Characterization of a novel diagnostic test
A novel diagnostic kit is in development for over-the-counter use. A risk score had been developed in the training set, and we used data from independent patients to characterize its performance against that of other scores in current standard use. We performed Receiver Operating Characteristic (ROC) curve analysis, and estimated Area under the Curve (AUC) with 95% confidence intervals. We showed that the AUC of the new method was significantly better than other scores currently in use; we wrote up the results in a draft manuscript.
Genome-wide Scan (GWAS) for efficacy
We conducted a cumulative meta-analysis of a series of clinical trials of a vaccine, in order to determine genetic variants associated with efficacy. In total, over a million genetic markers were genotyped in almost 1700 patients, and efficacy was defined in six different ways. Quality checks were performed, ancestry analyses were conducted, and covariates were selected. Non-rare genetic markers were tested singly for association; QQ-plots and Manhattan plots were generated and markers showing suggestive and/ or genome-wide significance were highlighted. Combined rare and non-rare markers were analyzed using an agglomerative test. All methods and results were written up in a formal report, and a slide presentation was delivered; a manuscript is planned.

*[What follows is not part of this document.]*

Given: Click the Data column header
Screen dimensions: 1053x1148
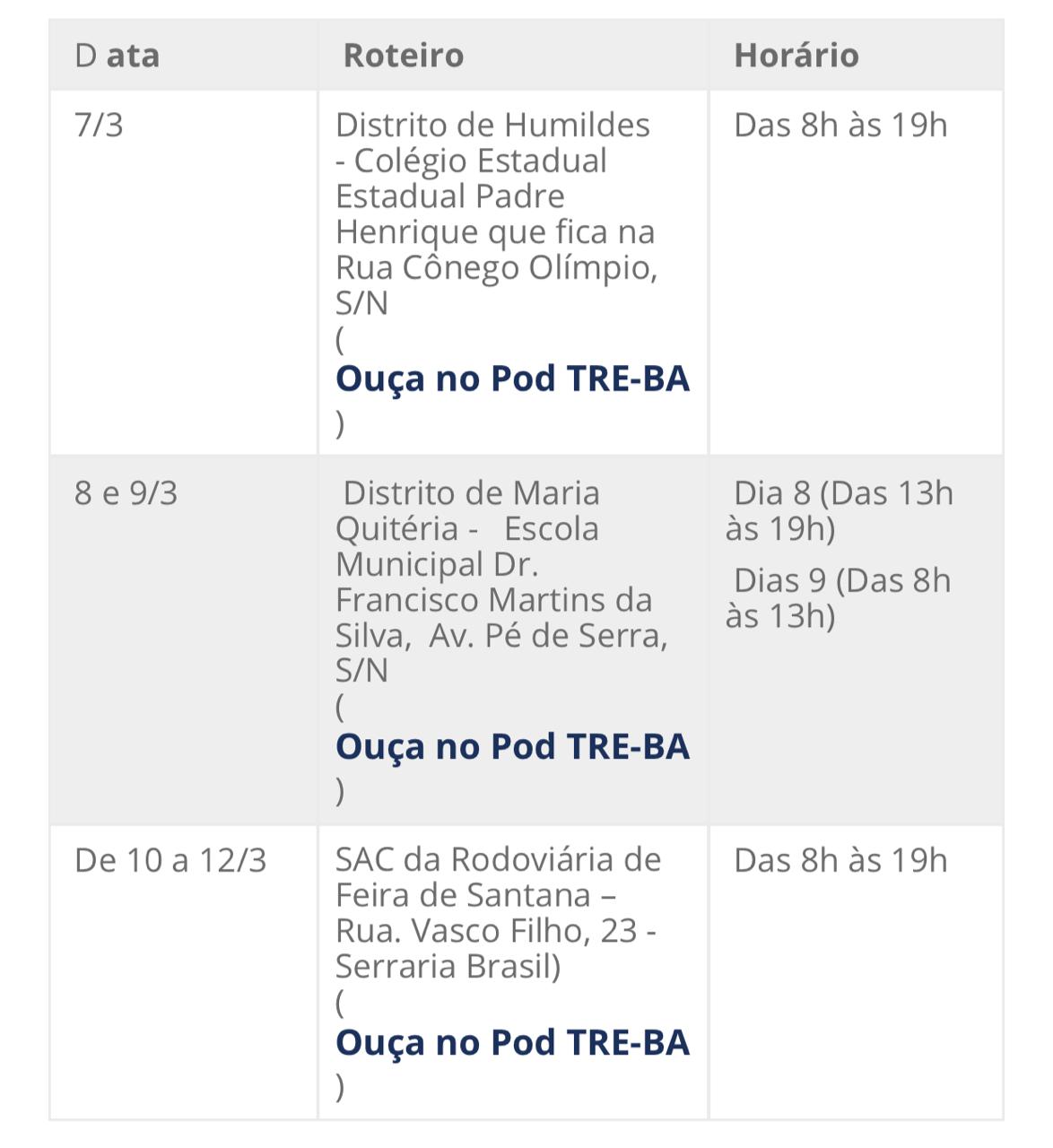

Development of a Clinical Decision Tool
A series of computationally intensive data mining methods were applied to determine whether clinical variables available during the first weeks of treatment are predictive of efficacy at the end of a 24-week trial. The performance of different data mining methods was determined by calculation of sensitivity, specificity, positive and negative predictive value in independent clinical trial data. A manuscript is in preparation to describe the methodology and its potential in the development of companion diagnostics.
Analysis of Multi-‘Omic Data
We were presented with a cohort of patients comprehensively profiled for lipidomics, metabolomics, proteomics, DNA, mRNA, miRNA and methylation. We performed quality checks and investigated biomarkers, platform by platform, for association with disease, adjusting for covariates. The next stage (in progress) is to conduct cross-platform analyses in order to build mechanistic hypotheses that it is hoped, will fuel novel drug development.
We were presented with a series of database tables arising from an electronic data capture (EDC) system that had been implemented across fifteen clinical sites across Europe. We performed comprehensive quality checks on the data using statistical and graphical techniques. We created scatter plots to show how data were distributed site by site, and showed for example, that some sites appeared to be using different measurement units for key hematology measures. We reported a list of queries back to the sites for resolution, and also automated our process, to allow the checks to be run repeatedly.
Data Management: sorting, cataloguing and filing
We received 2617 health questionnaires scanned into 746 pdf-files. Most of the electronic files contained multiple questionnaires; often the orientation was upside-down; sometimes multiple sheets were scanned to 50% size; pages were mixed up; some files did not pertain to the project in hand. We organized the documents into a logical directory tree, ensuring that each file contained a single questionnaire for a single patient, with all files named accordingly. The final, organized set of electronic files were checked against an inventory from an EDC system, allowing missing documents to be pursued.
Data Management: double data entry
Double data entry has been performed for thousands of scanned health questionnaires. The same process is always followed. Two data managers independently input questionnaire responses into a common template. Upon completion of the template, an adjudicator (statistician) generates an inconsistency list. Next, both data managers independently check all rows that have been flagged and make fixes as appropriate. A second inconsistency list is generated and the final few inconsistencies are manually resolved by the adjudicator, to arrive at an accurate data set for return.